ИСХОДНЫЙ ТЕКСТ:
—————
Читаем Записки советского интеллектуала полностью

Мы стали, что называется, закадычными друзьями. Наверное, не сразу, но память не находит этого пути: кажется, что с самой той встречи мы подружились. Ходили вместе в музей, виделись в Ленинке (Шура готовился к экзаменам в консерваторию).

У Джеки Добровольской в те годы начала «сбиваться» компания — частью из друзей детства, частью — из школьных товарищей. Но, как это бывает, все окрасилось в иные цвета, все мы совсем по-иному, с лучшей стороны узнали друг друга, когда в нашу компанию вошел Шурка. При нем все раскрывалось, «выдавали» самое лучшее, что в них было. Длинный Юрка Меньшиков — Пат[101], как мы его называли по имени популярного тогда киноактера, — становился не так угловат и порывист, Ира Дашкова делалась, напротив, живее, Татка Краснушкина меньше выкручивалась, Виталий Прошко переставал меланхолически вздыхать. Даже мрачный Павел Кравцов улыбался и шутил. Позднее в нашей компании появились еще Саша Гинзбург (теперь более известный как Галич) и Таня Бачелис, по сравнению с которой, как мне казалось, все девушки мира ничего не стоили. Но и она не изменила моего отношения к Шурке, даже тогда, когда у них был роман.

Да! Еще в нашей компании была тетушка Наталия Владимировна. Редко мне случалось видеть, чтобы кто-нибудь из взрослых так жил жизнью молодежи, как она — нашей, так близко принимал к сердцу отроческие и юношеские радости и печали, как она — наши.

Чаще всего мы собирались у нее — то чтобы почитать вместе что-нибудь (тогда все зачитывались Фейхтвангером) и поспорить о прочитанном, то чтобы поиграть в разные литературные игры, то чтобы просто поболтать, то чтобы отправиться в консерваторию… Иногда к нам присоединялись и дядька Константин, и Яков Лазаревич Лившиц.

Шура поступил в консерваторию не сразу, и то на историко-теоретическое отделение. Семья его тем временем перебралась в Москву и поселилась в Пушкине. Вот там мы обрели еще один дом. Родители Шурки, Юрий Борисович и Раиса Ноевна, и тетка его, Надежда Ноевна, тоже очень нас привечали, зачастую участвовали в наших разговорах и спорах. Как много было в моем друге от его семьи! Живость южан сочеталась здесь с огромной внутренней деликатностью по отношению друг к другу и к посторонним; начитанность, истинная интеллигентность — с естественностью поведения, простотой и скромностью быта. Все окрашивалось природным остроумием и веселостью, большим радушием.
—————
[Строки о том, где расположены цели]
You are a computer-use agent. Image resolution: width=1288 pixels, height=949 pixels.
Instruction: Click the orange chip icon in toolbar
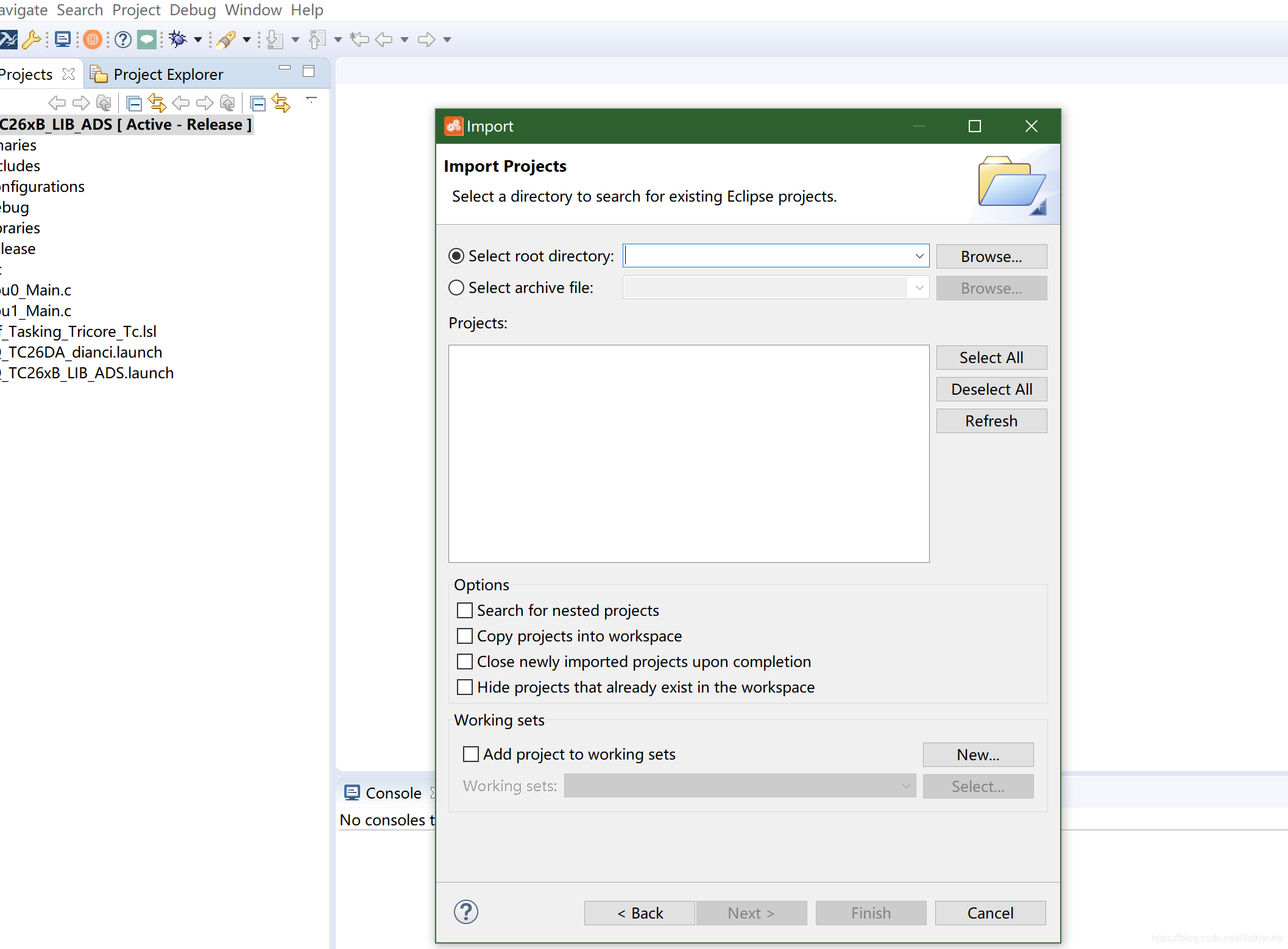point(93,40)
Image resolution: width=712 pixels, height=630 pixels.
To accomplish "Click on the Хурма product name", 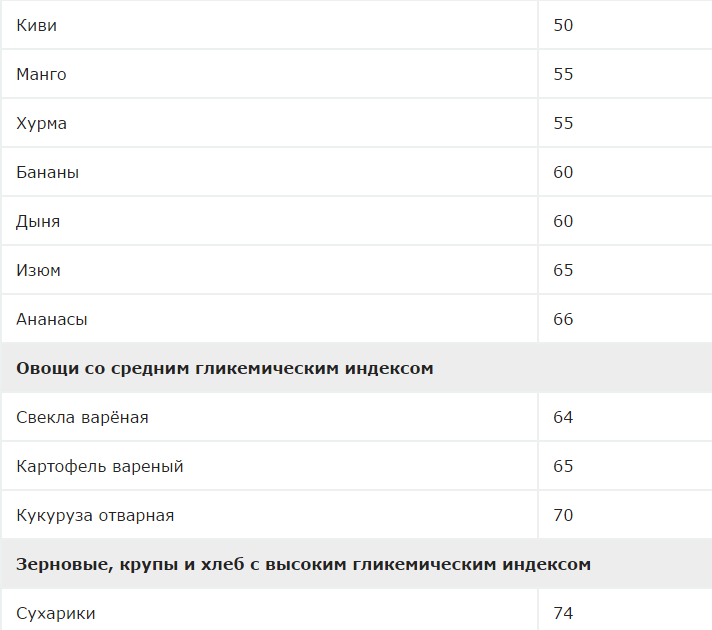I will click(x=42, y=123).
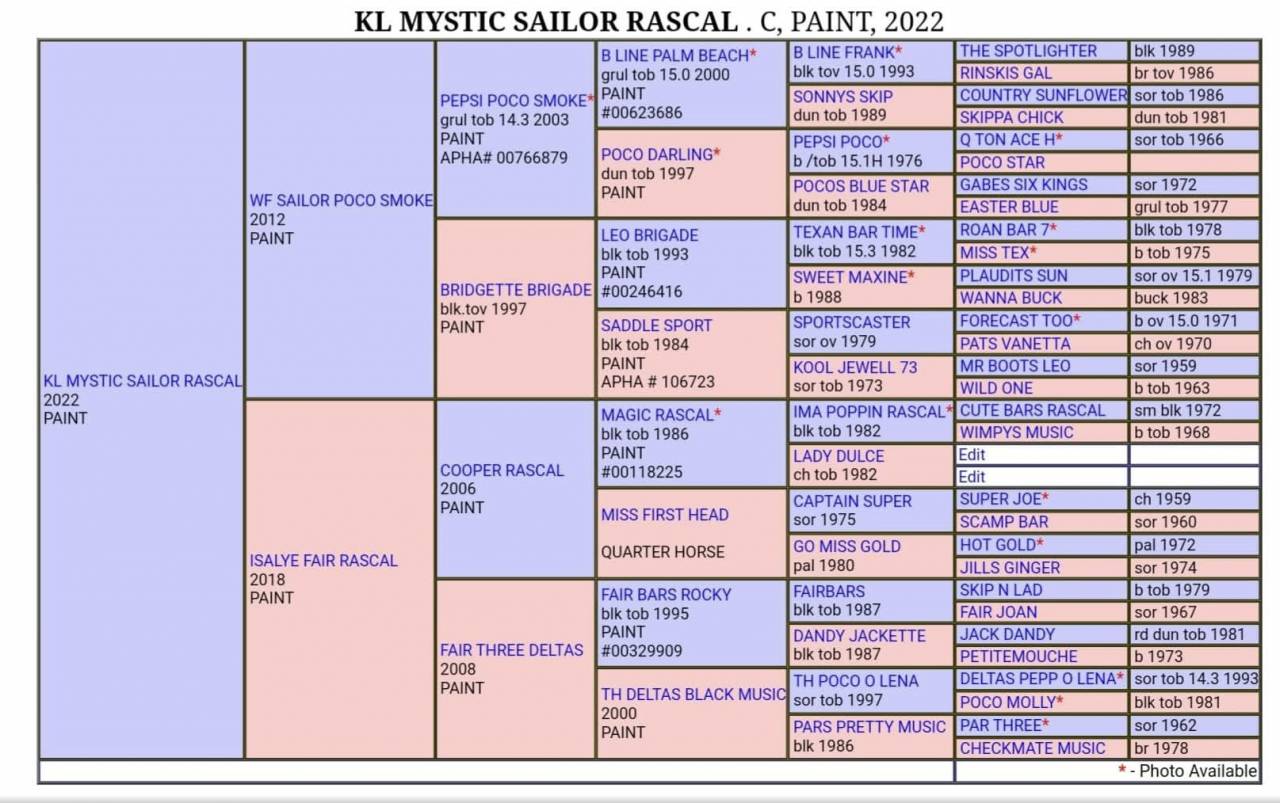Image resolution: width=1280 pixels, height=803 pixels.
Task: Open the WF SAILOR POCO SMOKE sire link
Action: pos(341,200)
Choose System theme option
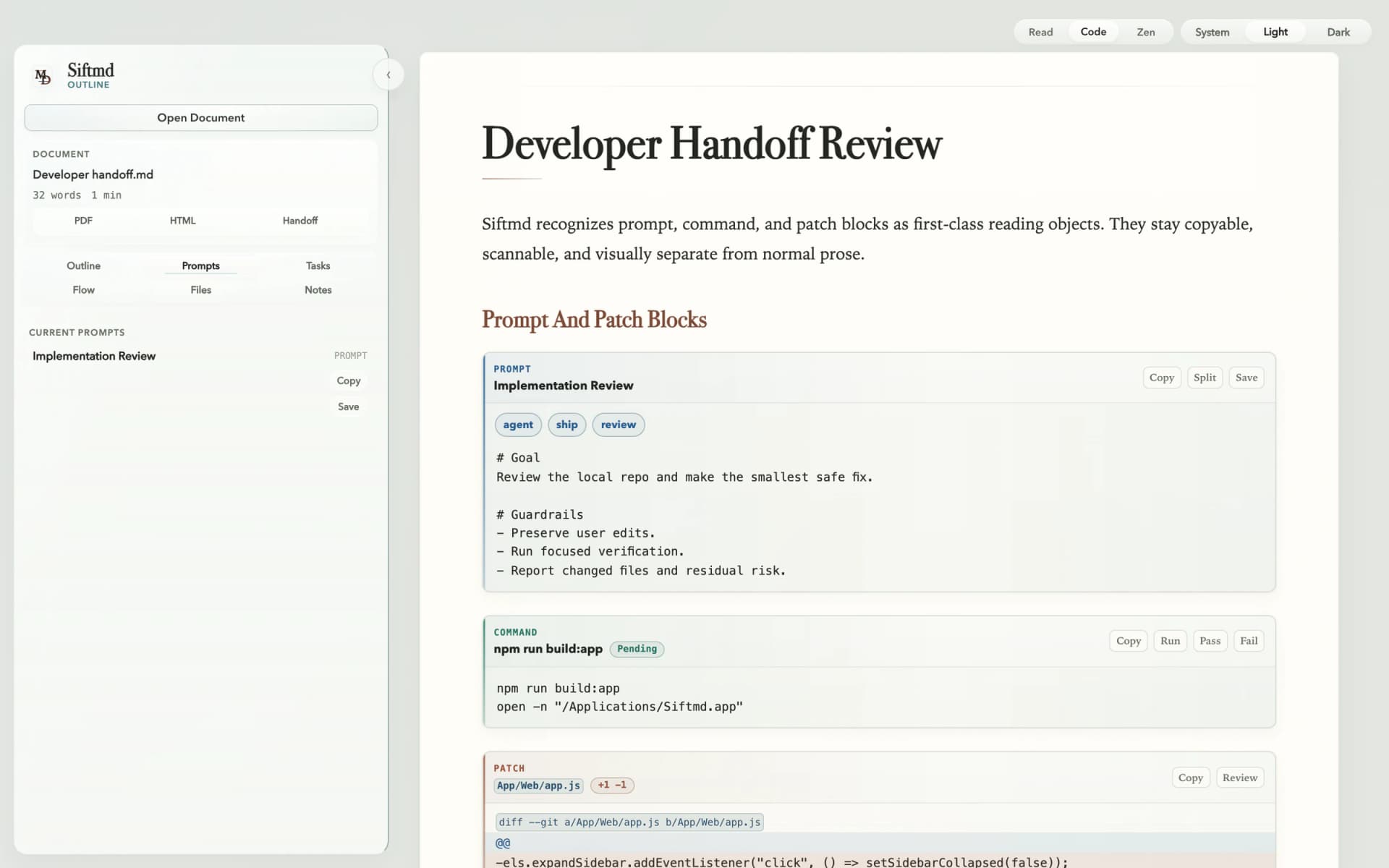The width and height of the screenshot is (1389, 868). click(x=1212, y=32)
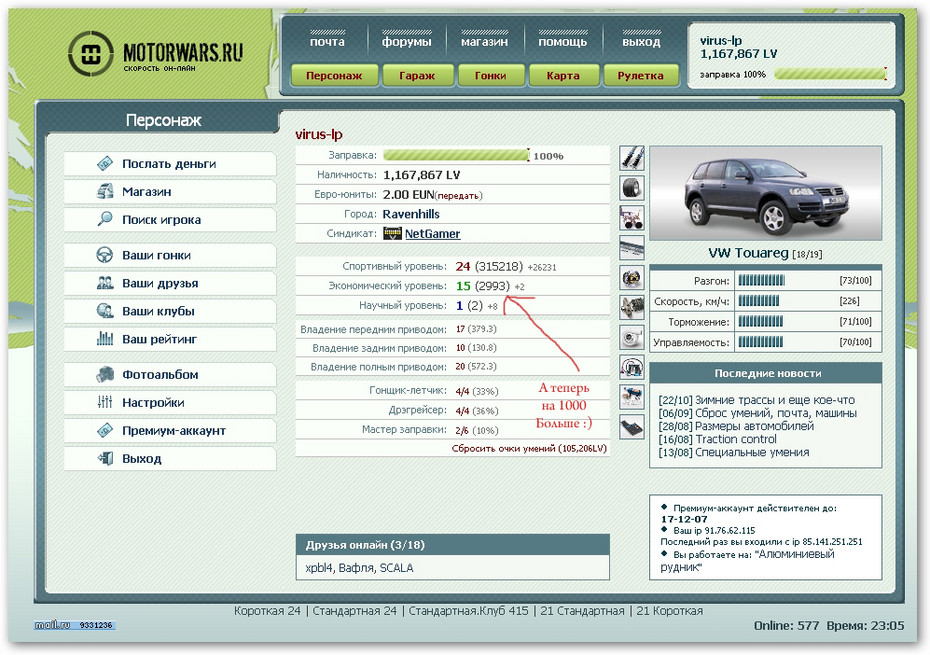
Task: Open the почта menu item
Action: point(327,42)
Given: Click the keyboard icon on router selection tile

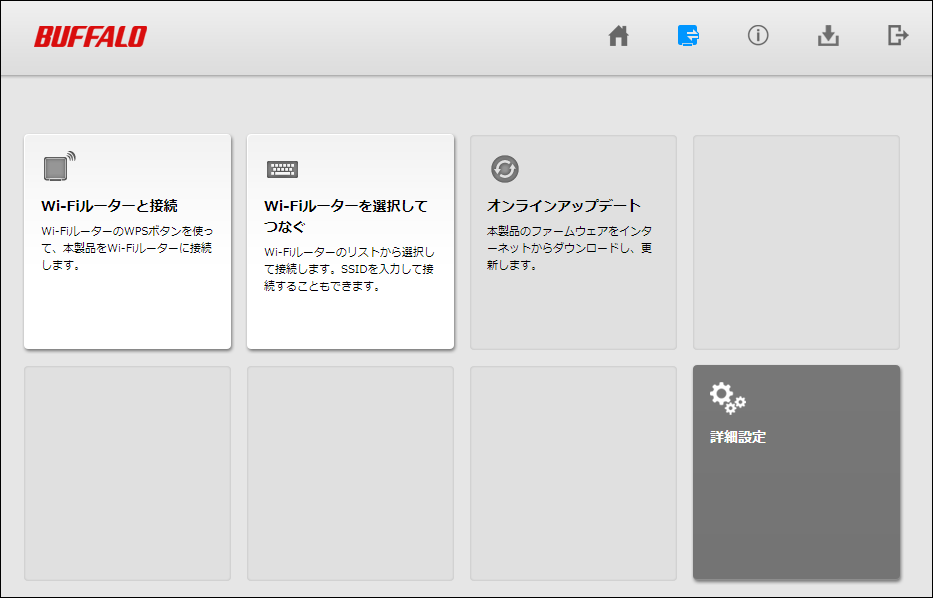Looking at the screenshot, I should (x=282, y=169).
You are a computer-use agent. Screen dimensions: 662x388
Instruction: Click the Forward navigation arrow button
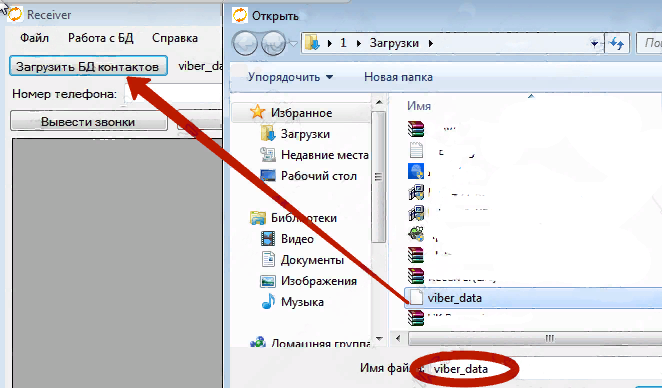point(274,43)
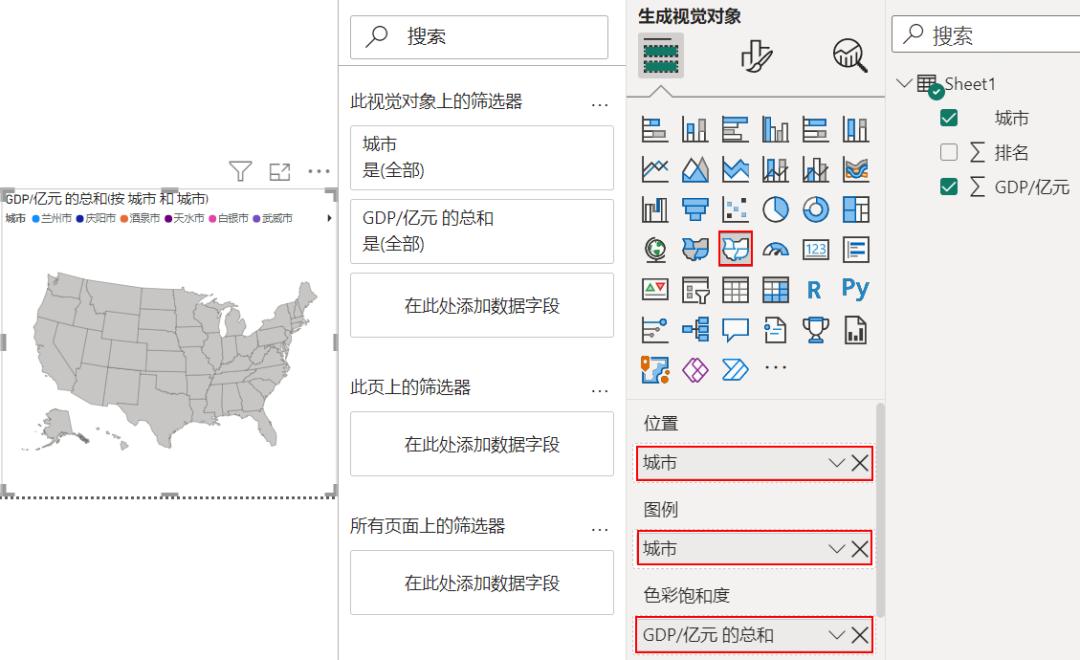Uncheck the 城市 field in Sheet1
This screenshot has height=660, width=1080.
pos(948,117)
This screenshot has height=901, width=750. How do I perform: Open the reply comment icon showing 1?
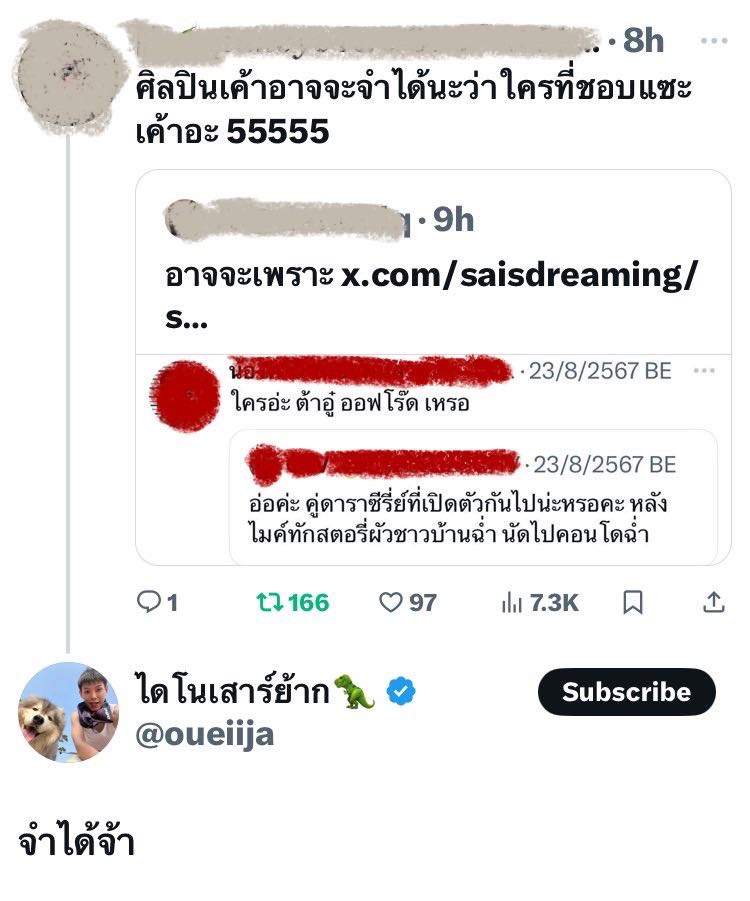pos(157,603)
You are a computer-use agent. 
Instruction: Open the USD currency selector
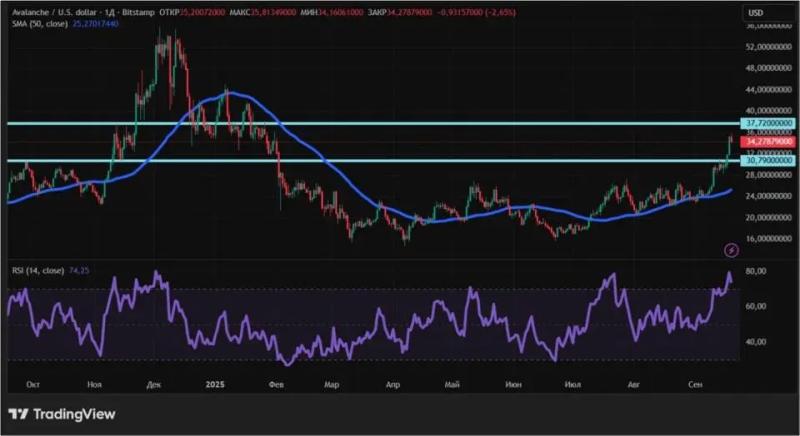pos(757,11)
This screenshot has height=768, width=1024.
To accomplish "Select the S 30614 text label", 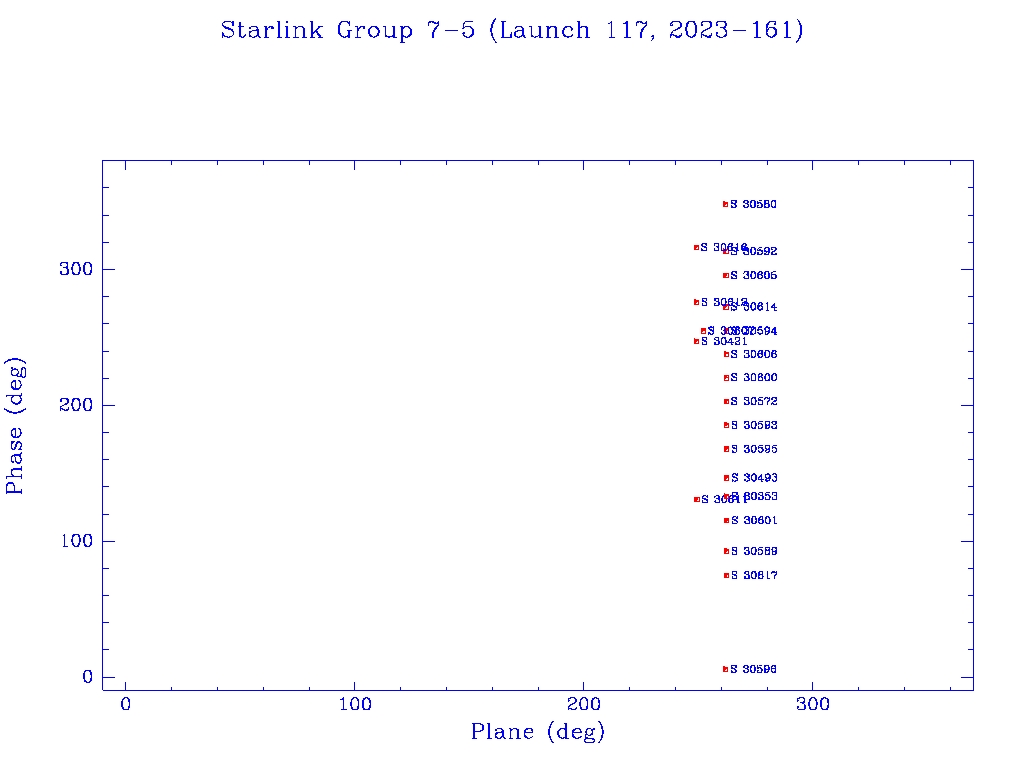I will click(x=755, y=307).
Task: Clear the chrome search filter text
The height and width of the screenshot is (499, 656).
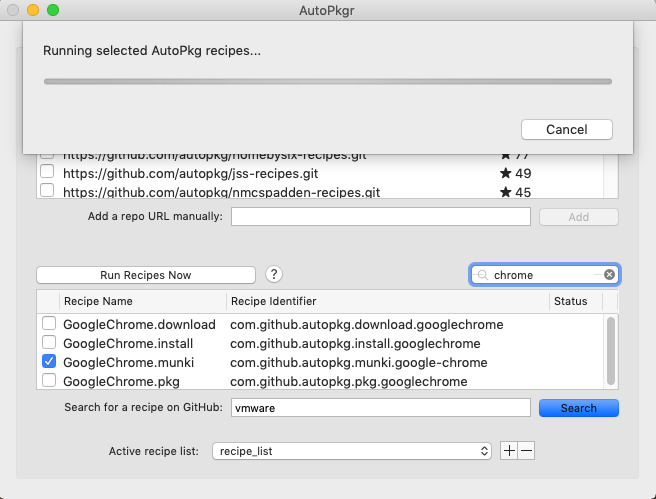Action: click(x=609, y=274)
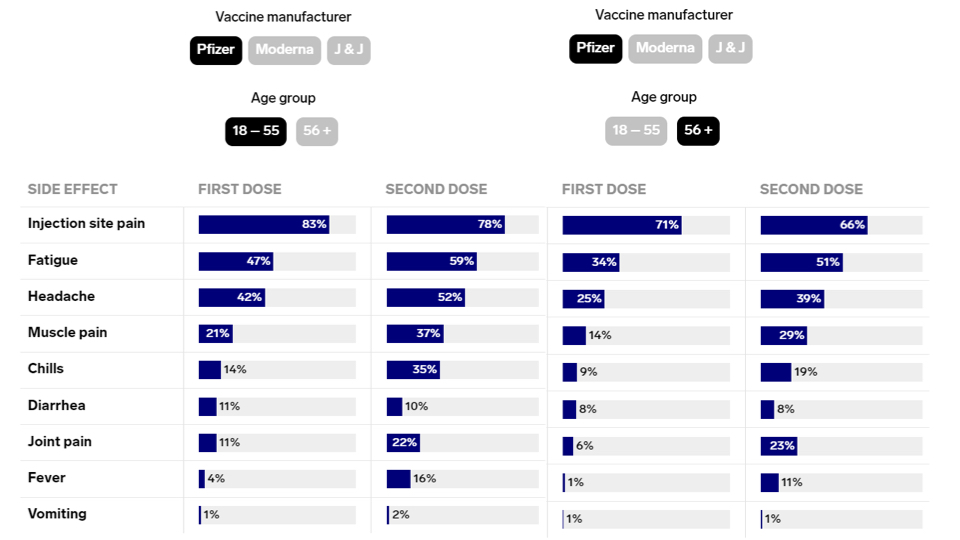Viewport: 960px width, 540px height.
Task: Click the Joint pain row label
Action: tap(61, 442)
—————
ЗАДАНИЯ:
(a) Перепишите дословно отрывок исходного текста: начните со слов «Мы стали, что» и остановитесь после слов «экзаменам в консерваторию).».
(b) Продолжите воспоминания о Шуре и его семье, начиная сразу после последнего предложения.
Записи здесь никак не используются.

ОТВЕТЫ:
(a)
Мы стали, что называется, закадычными друзьями. Наверное, не сразу, но память не находит этого пути: кажется, что с самой той встречи мы подружились. Ходили вместе в музей, виделись в Ленинке (Шура готовился к экзаменам в консерваторию).

(b)
Летом и зимой я нередко живал у Мипозов по нескольку дней. Иногда мы сидели рядом в столовой у пианино, и Шурка рассказывал мне, что он думает написать или сказать, а то просто мы говорили о том или ином из слышанного, и он тут же проигрывал для меня нужные куски. Много гуляли — исходили все окрестности. Вечерами, когда уже все укладывались спать, мы долго еще болтали в своих кроватях, летом — на террасе, зимой — в Шуркиной «комнате», выгороженной книжными шкафами из кухни.

Так шли год за годом. Мы взрослели, и дружба наша крепла. Общего становилось все больше.

Вспоминаются разные дни в Пушкине.

— Здравствуйте, Миша! А Шура пошел на озеро с книжкой, — сказала как-то Раиса Ноевна под вечер чудесного летнего дня.

Я отправился на Серебрянку и вскоре убедился, что мой друг действительно там, но не столько с книжкой, сколько с девушкой. Катанье на лодке вылилось в пару часов бессменной гребли — зато я мог любоваться Шурой и Любой, сидевшими на корме, мило обнявшись. Но, возвращаясь с озера, мы завернули на танцплощадку, и тут в роли зрителя оказался Шурка — он не танцевал. Проводив Любу, мы долго беседовали на террасе — на этот раз о девушках. Так уж случалось, что мы часто ухаживали вместе, но не помню, чтоб когда-нибудь я оказался победителем.

И на той же террасе мы в другой раз до хрипоты спорили — имели ли моральное право академики-невозвращенцы, как тогда говорили, — Чичибабин и Ипатьев — остаться в Америке. Нужно сказать, что один Юра Меньшиков считал, что они поступили правильно.

— Вы подумайте, Юра! — сказал Юрий Борисович. — Ведь они химики, а химия — основа военной промышленности. Что было бы, если бы наш Генеральный штаб вот так уехал и не вернулся?

Уехал в Москву вечером Юра. А наутро мы с Шуркой, проснувшись на террасе, услышали вырывающиеся из старенького громкоговорителя хрипящие слова о «деле изменников Тухачевского, Якира и других»[102]. Каждый из нас прочел в глазах другого мрачное отчаяние — ведь мы поверили в эту измену. Отвернувшись друг от друга, долго лежали молча.

В другой раз в пылу спора Шурка сказал, что не видит разницы между советской и фашистской диктатурой, и это был единственный случай, когда Юрий Борисович резко его оборвал.

— Ну, я, конечно, хватил через край, — говорил Шурка позже. — Но каков папа! Он так рассердился! Я думал, что он может меня и ударить!

И конечно, мы упивались музыкой… В окна Большого зала консерватории бьет яркий солнечный луч и падает прямо на эстраду, на стройную фигуру Жака Тибо. И мне кажется, что это не Корто и Тибо играют сонату Франка, а, наверное, само солнце наполняет зал светлой музыкой.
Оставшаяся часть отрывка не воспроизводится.